Continue the interview with Robert Vaughan about Addicts & Basements from the point where it stops.
## START TEXT BLOCK
Rhizomatic’s Q&A with Robert Vaughan About ADDICTS & BASEMENTS

Rhizomatic: One way of reading Addicts & Basements is as an outgrowth of your earlier work, especially “Ten Notes to the Guy Studying Jujitsu,” from Diptychs + Triptychs + Lipsticks + Dipshits, where the narrator asserts: “Something always takes place of the missing pieces.” “Black & White/ Color,” which Addicts & Basements reprises from the earlier collection, might be looked at as another connecting node, particularly the lines “The last house was the size of a ______________. I avoided it at all costs.” Your choice of the article “a” here suggests that the blank here has some specificity: a subjectivized absence.

Addicts & Basements is peopled by disappearing actors spatially and temporally displaced, like the one who wonders: “Will I / ever know when I am?” Like the brother who was like a “shadow that buries beneath a turbulent sky,” and the sleepwalker who waits “for nothing / as if it will appear.” Evaporations, suspensions, and absences abound, the various voices here reflecting on “not-havingness,” the “vacuum of the missing,” and “sailboats emptying out horizons.”

Would you talk about these absences? What is the “something” that takes place of the missing pieces?

Robert Vaughan: Let’s start with a cliché: absence makes the heart grow fonder. Does it? What if it doesn’t? How about absence makes the heart grow stranger? Or absence trips the feet toward danger? There is inherent in certain words, simply by their definitions, a measured ache or implied pain. Also, the mere human experience elicits an ongoing measured response to what goes “missing”: a physical object (keys), the bed in a house where you lost your virginity, a smell of a first love, a favorite pet’s coat. What replaces these “missing” items varies greatly based on an individual’s reaction, coping skills. I’m interested in transitions, in the moment(s) loss occurs. In the quest to be in these transitory moments, I think I may gain momentary insights into what takes place of missing pieces: sunrise, hope, whiskey sours, the sound of a distant jet passing over the patio at night.
## END TEXT BLOCK
## START SUPPLIED MATERIAL
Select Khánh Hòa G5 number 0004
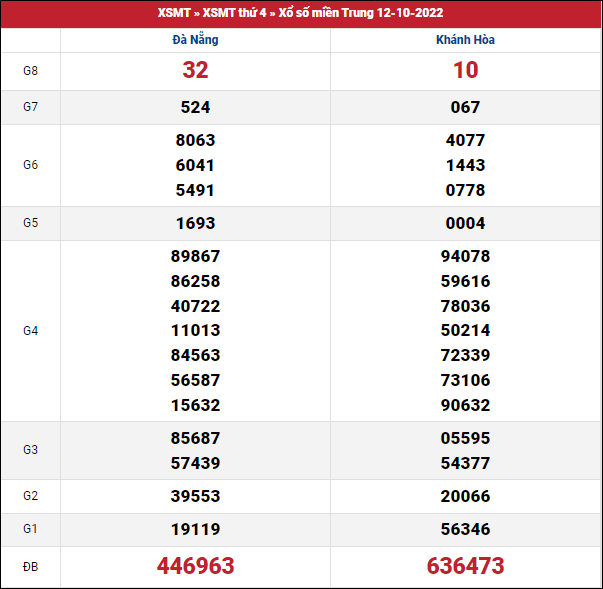 point(465,223)
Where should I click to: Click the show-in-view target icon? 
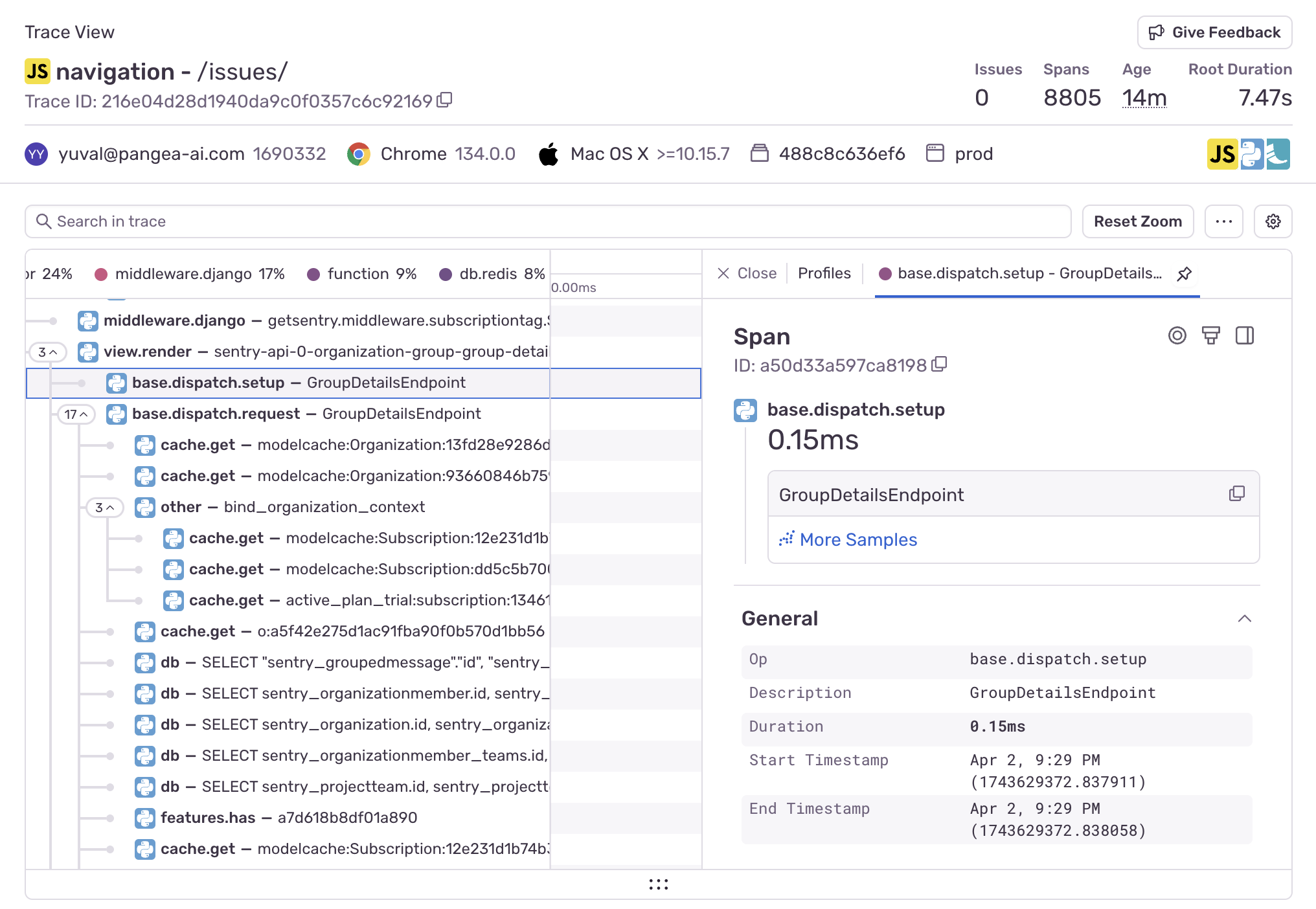tap(1177, 335)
## END SUPPLIED MATERIAL
RESPONSE TO THE TASK:
Rhizomatic: Your inventory of spaces—whether empty nest or birdcage, blank shell or vacant heart, gaping hole or fifty-foot hollow—made me think of Gaston Bachelard’s The Poetics of Space, where he talks about “great dreamers of corners and holes,” for whom “nothing is ever empty,” inviting “day-dreams of refuge.” Would you talk about these intimate spaces, their “constructions”?

Vaughan: Space is a vacuum—I’m fascinated by physical (and non-physical) spaces. I’m thinking of those old barns that wither from weather, bleached boards like a beached whale, exposed, raw. Or the woods you almost never found your way out of when you were eight, canoeing with your younger sister when an Adirondack summer downpour came out nowhere. The look on your mother’s face when you arrived at the cabin. Writing about physical (non-physical) space is like being an architect without a blueprint. We construct then we de-construct; we build only to shoot holes in the structure. It is scientific, in that we are in this construct of space-time; yet with physics you can play with these modifications. Sometimes in pronoun usage (as I have, for example, in this response), and also in pushing the poetics of space, twisting words to mean something they do not, using a phrase that is unexpected, writing for sound more so than meaning (modernism, or post-modernism).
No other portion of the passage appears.